◆ **Supplied data**
--- START ---

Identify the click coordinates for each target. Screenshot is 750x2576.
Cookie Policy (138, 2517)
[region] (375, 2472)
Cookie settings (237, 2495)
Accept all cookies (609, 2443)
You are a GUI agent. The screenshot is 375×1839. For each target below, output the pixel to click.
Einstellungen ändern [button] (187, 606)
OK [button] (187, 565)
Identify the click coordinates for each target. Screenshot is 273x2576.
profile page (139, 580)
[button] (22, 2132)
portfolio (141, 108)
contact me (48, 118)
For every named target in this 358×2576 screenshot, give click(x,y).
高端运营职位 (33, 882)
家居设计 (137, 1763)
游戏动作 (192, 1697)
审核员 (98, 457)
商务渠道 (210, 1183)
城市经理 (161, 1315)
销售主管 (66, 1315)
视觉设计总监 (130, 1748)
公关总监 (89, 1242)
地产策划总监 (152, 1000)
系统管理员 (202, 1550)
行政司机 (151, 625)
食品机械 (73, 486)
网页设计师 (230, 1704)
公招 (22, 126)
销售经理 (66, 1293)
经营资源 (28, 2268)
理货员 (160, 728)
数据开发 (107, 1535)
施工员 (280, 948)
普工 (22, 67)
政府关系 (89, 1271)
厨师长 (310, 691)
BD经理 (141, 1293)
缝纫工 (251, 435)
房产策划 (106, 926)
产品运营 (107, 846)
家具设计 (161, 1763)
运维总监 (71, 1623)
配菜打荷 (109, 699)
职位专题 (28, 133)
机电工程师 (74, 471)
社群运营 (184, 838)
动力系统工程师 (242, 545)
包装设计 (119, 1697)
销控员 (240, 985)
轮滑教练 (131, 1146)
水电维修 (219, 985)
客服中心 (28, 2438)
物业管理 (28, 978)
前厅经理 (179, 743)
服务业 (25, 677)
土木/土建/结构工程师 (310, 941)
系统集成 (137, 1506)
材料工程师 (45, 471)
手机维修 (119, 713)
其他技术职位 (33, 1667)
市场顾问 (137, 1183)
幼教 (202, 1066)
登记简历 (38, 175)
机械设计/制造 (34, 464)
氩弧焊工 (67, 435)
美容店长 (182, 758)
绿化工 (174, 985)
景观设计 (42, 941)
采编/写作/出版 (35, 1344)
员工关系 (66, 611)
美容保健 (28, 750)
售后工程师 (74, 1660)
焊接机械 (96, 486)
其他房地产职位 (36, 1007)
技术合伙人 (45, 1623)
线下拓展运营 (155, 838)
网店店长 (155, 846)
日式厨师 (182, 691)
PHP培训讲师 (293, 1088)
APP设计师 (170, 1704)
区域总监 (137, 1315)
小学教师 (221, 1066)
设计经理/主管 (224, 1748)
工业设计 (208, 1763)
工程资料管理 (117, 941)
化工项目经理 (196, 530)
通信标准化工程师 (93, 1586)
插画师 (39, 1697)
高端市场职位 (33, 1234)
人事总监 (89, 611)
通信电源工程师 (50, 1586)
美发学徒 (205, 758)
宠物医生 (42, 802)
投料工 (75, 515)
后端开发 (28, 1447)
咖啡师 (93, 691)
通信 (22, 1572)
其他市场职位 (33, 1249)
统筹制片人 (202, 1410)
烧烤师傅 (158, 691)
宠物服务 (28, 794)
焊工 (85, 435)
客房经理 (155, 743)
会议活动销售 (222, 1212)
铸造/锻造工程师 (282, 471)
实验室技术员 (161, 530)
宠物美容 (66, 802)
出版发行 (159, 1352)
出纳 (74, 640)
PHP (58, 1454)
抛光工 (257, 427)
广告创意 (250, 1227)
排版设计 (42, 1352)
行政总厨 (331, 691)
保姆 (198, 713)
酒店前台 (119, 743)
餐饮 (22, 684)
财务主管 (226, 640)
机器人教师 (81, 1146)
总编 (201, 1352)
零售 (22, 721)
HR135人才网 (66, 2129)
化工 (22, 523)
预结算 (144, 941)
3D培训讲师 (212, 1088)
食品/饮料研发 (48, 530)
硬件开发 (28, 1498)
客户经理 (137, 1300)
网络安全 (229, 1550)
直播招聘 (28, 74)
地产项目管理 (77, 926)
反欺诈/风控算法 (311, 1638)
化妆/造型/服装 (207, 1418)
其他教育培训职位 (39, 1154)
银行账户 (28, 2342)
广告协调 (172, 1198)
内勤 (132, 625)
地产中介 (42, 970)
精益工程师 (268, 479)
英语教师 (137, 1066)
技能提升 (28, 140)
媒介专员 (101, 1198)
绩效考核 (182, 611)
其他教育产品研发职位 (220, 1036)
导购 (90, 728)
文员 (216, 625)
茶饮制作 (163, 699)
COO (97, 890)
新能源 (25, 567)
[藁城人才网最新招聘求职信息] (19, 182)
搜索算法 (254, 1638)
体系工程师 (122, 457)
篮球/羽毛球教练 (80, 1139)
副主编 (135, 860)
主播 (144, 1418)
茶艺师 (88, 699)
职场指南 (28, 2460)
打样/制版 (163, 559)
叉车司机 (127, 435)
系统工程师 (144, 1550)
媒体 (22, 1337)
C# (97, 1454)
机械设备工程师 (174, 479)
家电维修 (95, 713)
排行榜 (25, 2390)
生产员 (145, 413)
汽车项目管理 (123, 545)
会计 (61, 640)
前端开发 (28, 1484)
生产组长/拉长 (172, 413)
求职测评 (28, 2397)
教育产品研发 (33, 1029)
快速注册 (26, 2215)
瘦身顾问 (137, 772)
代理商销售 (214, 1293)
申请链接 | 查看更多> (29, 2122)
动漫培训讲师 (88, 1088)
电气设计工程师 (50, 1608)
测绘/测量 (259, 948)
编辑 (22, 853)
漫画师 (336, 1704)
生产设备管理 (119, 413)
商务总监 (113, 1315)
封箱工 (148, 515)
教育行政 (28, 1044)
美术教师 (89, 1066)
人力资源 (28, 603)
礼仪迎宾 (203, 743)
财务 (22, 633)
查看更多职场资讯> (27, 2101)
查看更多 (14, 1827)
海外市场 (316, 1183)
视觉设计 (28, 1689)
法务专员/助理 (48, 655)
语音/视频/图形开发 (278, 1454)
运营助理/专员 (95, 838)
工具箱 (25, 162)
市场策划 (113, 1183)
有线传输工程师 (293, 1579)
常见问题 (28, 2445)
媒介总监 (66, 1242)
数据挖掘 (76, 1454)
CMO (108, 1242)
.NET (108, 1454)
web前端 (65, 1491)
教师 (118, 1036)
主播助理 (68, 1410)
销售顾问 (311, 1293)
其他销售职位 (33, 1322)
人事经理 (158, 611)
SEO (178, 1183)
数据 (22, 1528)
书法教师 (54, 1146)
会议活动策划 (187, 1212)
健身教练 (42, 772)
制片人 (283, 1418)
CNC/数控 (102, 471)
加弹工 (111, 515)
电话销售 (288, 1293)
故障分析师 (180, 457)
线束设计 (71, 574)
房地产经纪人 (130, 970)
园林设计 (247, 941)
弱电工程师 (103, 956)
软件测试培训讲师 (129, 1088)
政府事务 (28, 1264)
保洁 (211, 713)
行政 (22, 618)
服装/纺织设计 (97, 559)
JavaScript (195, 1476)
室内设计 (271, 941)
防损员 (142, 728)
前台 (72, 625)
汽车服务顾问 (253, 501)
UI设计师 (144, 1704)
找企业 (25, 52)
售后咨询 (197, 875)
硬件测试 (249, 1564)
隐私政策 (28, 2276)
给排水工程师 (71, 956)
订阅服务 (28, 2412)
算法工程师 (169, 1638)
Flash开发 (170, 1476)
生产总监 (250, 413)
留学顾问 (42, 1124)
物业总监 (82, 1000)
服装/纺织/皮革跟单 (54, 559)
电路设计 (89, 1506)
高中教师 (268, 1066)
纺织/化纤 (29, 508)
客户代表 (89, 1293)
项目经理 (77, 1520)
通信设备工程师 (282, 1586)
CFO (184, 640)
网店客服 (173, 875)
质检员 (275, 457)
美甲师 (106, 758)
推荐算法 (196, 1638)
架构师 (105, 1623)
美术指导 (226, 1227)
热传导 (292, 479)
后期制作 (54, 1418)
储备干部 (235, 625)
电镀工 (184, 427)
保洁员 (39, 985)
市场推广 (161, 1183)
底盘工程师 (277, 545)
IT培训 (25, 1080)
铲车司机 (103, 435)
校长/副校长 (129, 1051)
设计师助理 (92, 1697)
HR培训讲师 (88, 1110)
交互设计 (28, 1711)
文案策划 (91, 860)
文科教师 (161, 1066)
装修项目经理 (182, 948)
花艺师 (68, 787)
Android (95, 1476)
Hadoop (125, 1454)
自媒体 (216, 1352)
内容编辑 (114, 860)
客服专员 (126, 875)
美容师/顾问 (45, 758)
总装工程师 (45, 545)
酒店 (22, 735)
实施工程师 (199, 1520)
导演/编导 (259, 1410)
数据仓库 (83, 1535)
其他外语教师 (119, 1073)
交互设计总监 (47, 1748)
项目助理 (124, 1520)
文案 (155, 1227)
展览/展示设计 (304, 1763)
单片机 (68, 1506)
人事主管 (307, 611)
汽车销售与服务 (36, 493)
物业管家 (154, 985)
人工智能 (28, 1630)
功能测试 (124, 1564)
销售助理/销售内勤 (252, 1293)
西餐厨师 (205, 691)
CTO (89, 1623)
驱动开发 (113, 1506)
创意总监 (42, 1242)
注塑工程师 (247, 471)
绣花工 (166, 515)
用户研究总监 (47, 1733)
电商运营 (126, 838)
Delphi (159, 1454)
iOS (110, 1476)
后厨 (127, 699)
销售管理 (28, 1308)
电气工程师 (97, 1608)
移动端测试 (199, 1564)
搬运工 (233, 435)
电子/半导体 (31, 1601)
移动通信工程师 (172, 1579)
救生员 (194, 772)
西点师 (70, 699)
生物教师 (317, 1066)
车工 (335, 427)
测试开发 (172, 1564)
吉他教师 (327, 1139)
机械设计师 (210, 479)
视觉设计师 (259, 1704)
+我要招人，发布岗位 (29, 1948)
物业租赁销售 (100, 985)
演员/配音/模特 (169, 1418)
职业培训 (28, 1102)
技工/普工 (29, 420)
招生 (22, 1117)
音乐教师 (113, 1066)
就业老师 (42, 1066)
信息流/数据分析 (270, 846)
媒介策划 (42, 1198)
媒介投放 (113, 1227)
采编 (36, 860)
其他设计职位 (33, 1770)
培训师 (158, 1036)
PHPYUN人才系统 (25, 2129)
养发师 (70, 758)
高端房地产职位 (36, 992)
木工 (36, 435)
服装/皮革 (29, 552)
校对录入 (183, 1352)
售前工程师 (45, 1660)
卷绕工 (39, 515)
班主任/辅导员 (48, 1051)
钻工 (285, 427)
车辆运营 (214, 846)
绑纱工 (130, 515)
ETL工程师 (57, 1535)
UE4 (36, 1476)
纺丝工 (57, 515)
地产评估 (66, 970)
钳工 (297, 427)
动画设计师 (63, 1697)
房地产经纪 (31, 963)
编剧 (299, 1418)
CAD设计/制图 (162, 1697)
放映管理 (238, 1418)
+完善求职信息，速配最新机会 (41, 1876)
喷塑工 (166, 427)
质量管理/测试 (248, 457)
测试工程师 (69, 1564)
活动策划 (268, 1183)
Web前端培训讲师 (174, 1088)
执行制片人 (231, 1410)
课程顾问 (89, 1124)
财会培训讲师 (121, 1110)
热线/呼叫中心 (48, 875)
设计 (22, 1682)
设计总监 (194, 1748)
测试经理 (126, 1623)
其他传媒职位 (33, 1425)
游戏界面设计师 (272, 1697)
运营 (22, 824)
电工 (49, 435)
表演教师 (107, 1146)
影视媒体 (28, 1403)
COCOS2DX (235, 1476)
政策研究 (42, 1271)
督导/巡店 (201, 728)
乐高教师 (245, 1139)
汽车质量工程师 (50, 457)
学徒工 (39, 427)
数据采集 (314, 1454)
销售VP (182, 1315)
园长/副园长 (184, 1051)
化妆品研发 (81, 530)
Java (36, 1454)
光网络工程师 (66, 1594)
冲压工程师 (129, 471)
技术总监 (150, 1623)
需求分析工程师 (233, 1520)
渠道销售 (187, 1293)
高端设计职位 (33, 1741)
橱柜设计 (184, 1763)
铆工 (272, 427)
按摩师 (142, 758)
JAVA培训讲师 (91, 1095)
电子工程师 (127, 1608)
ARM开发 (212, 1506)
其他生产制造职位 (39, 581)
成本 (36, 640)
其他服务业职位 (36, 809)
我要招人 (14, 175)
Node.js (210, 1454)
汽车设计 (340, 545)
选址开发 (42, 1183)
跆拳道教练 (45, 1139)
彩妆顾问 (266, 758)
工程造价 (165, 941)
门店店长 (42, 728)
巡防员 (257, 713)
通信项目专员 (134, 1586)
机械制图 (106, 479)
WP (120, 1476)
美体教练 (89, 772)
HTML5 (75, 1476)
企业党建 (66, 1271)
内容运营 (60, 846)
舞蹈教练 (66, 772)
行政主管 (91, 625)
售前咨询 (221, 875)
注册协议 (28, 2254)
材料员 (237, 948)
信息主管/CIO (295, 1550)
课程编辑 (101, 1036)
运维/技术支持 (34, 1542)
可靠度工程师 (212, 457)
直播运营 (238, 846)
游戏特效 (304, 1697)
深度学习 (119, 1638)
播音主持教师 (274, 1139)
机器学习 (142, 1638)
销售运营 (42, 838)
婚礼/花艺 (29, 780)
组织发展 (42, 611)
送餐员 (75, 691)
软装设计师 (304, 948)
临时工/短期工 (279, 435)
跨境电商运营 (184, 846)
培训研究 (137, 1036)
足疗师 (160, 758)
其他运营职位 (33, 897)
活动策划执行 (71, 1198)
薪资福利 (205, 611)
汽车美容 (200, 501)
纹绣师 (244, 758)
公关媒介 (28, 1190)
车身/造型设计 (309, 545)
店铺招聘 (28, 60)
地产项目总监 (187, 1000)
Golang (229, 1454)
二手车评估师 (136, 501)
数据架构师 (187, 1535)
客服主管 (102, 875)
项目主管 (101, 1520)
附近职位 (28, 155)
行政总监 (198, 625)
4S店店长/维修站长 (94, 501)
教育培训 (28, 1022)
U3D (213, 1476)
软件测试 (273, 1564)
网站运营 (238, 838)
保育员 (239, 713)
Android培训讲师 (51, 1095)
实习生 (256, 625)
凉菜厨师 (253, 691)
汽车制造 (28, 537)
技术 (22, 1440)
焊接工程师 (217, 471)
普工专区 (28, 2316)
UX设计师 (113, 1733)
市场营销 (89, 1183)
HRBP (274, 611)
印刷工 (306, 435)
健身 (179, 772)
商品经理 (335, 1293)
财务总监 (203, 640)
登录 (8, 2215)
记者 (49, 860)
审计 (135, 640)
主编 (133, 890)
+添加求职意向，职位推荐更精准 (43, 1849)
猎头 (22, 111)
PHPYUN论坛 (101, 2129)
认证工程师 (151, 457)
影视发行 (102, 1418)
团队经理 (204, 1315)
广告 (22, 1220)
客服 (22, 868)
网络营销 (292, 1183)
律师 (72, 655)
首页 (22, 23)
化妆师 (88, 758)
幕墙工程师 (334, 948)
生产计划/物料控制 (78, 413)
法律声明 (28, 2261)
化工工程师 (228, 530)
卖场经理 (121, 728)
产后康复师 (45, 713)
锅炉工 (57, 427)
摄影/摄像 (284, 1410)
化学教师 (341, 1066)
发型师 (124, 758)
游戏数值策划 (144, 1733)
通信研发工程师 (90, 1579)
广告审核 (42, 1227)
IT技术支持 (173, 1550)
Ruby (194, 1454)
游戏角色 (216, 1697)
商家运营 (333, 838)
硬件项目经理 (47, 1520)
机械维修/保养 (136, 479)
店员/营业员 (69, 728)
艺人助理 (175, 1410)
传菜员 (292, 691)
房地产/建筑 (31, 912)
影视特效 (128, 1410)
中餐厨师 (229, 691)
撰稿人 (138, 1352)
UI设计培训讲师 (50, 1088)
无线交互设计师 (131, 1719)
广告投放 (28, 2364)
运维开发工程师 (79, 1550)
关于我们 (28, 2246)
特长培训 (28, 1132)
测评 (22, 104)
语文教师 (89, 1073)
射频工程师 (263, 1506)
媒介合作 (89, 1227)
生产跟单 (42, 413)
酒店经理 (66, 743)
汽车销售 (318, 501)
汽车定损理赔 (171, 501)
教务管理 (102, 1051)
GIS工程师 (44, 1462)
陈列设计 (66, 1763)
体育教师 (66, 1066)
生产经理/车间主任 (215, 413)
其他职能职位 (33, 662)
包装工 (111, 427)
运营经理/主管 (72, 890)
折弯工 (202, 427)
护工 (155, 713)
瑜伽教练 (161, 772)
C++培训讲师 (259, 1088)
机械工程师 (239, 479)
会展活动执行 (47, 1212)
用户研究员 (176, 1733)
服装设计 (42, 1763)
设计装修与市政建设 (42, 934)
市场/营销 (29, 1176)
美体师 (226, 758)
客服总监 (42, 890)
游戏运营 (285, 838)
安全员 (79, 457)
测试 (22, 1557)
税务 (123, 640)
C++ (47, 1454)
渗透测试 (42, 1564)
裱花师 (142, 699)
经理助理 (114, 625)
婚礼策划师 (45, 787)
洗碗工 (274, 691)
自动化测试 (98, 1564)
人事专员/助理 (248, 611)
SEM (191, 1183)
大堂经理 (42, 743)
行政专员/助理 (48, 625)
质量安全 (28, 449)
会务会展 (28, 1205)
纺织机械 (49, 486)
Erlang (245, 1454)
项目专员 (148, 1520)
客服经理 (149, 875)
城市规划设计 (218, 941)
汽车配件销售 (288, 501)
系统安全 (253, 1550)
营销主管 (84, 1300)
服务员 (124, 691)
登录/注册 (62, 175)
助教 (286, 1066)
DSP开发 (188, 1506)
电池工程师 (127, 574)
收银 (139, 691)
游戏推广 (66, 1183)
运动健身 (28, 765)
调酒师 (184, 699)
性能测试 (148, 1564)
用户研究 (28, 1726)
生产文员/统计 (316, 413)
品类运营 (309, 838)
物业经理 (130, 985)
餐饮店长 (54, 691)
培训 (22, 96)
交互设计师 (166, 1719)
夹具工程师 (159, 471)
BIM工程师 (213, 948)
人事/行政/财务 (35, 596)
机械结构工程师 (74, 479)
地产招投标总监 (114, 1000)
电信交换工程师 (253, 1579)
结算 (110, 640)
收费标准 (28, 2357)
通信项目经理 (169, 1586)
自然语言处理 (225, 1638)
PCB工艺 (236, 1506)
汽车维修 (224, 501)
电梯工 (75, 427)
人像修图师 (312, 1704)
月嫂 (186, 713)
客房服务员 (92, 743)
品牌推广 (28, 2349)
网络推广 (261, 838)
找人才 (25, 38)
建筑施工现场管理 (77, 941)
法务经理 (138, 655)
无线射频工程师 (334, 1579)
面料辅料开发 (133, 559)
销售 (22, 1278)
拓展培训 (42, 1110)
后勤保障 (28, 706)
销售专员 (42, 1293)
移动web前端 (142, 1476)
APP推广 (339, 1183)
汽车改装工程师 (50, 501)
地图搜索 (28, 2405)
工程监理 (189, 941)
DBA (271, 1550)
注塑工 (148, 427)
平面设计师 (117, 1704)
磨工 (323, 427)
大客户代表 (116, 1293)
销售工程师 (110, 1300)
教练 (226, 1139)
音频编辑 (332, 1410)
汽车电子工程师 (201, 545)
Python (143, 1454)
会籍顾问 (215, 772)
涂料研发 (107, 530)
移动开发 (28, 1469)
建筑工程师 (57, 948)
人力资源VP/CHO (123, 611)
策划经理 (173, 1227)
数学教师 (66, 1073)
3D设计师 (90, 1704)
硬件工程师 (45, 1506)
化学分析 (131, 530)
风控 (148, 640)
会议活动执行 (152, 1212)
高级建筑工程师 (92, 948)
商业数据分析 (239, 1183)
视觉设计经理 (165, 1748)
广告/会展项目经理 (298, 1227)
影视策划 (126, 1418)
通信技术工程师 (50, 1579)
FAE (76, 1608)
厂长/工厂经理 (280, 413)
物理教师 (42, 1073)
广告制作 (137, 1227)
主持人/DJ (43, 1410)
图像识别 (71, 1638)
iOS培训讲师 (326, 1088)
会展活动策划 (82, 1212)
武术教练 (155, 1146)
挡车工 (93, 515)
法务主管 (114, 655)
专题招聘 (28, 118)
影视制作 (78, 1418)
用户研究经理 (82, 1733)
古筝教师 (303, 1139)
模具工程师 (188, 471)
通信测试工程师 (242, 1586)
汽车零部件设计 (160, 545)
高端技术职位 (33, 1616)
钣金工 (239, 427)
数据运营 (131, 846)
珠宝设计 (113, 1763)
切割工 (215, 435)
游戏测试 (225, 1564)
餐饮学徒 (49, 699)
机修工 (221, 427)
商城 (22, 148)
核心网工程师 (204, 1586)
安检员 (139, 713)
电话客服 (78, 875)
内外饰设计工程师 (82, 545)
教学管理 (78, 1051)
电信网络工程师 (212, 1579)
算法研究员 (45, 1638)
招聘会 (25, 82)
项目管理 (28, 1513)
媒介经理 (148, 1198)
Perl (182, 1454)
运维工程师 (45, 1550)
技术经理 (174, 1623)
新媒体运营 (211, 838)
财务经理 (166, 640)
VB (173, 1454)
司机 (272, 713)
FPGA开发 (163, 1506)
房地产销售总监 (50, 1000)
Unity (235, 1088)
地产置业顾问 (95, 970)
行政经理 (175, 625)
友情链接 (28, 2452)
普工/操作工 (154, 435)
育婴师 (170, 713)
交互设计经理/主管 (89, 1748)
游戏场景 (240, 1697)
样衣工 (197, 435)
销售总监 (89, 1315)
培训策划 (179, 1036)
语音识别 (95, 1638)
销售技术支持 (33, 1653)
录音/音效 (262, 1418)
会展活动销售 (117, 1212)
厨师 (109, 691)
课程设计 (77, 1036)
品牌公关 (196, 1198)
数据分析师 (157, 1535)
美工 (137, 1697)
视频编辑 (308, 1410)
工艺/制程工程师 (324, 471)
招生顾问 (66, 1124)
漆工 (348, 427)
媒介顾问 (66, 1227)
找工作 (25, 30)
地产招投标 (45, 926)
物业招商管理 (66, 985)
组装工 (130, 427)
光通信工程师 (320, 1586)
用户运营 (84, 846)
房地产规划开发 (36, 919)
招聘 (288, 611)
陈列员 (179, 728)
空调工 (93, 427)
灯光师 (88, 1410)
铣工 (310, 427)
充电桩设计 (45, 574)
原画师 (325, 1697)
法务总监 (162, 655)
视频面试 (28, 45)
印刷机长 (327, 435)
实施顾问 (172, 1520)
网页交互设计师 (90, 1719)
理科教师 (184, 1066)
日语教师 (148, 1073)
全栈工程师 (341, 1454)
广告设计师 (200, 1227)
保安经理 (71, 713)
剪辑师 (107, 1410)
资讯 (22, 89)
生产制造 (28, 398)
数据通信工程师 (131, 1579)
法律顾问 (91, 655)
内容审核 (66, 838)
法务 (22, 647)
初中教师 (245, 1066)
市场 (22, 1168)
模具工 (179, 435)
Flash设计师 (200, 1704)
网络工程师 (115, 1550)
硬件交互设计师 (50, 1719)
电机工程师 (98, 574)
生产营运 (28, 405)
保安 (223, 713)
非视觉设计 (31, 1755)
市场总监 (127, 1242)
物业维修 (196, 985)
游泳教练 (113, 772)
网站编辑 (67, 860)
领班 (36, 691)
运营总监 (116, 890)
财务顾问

--- END ---

◆ **Task statement**
Give back precisely the lines above that start at the line containing "培训策划 (179, 1036)" and end at the line containing "模具工 (179, 435)", inclusive. No other lines belong in the output.

◆ **Written response**
培训策划 (179, 1036)
语音识别 (95, 1638)
销售技术支持 (33, 1653)
录音/音效 (262, 1418)
会展活动销售 (117, 1212)
厨师 (109, 691)
课程设计 (77, 1036)
品牌公关 (196, 1198)
数据分析师 (157, 1535)
美工 (137, 1697)
视频编辑 (308, 1410)
工艺/制程工程师 (324, 471)
招生顾问 (66, 1124)
漆工 (348, 427)
媒介顾问 (66, 1227)
找工作 (25, 30)
地产招投标 (45, 926)
物业招商管理 (66, 985)
组装工 (130, 427)
光通信工程师 (320, 1586)
用户运营 (84, 846)
房地产规划开发 (36, 919)
招聘 (288, 611)
陈列员 (179, 728)
空调工 (93, 427)
灯光师 (88, 1410)
铣工 (310, 427)
充电桩设计 (45, 574)
原画师 (325, 1697)
法务总监 (162, 655)
视频面试 (28, 45)
印刷机长 (327, 435)
实施顾问 (172, 1520)
网页交互设计师 (90, 1719)
理科教师 (184, 1066)
日语教师 (148, 1073)
全栈工程师 (341, 1454)
广告设计师 (200, 1227)
保安经理 (71, 713)
剪辑师 (107, 1410)
资讯 (22, 89)
生产制造 (28, 398)
数据通信工程师 (131, 1579)
法律顾问 (91, 655)
内容审核 (66, 838)
法务 (22, 647)
初中教师 (245, 1066)
市场 (22, 1168)
模具工 (179, 435)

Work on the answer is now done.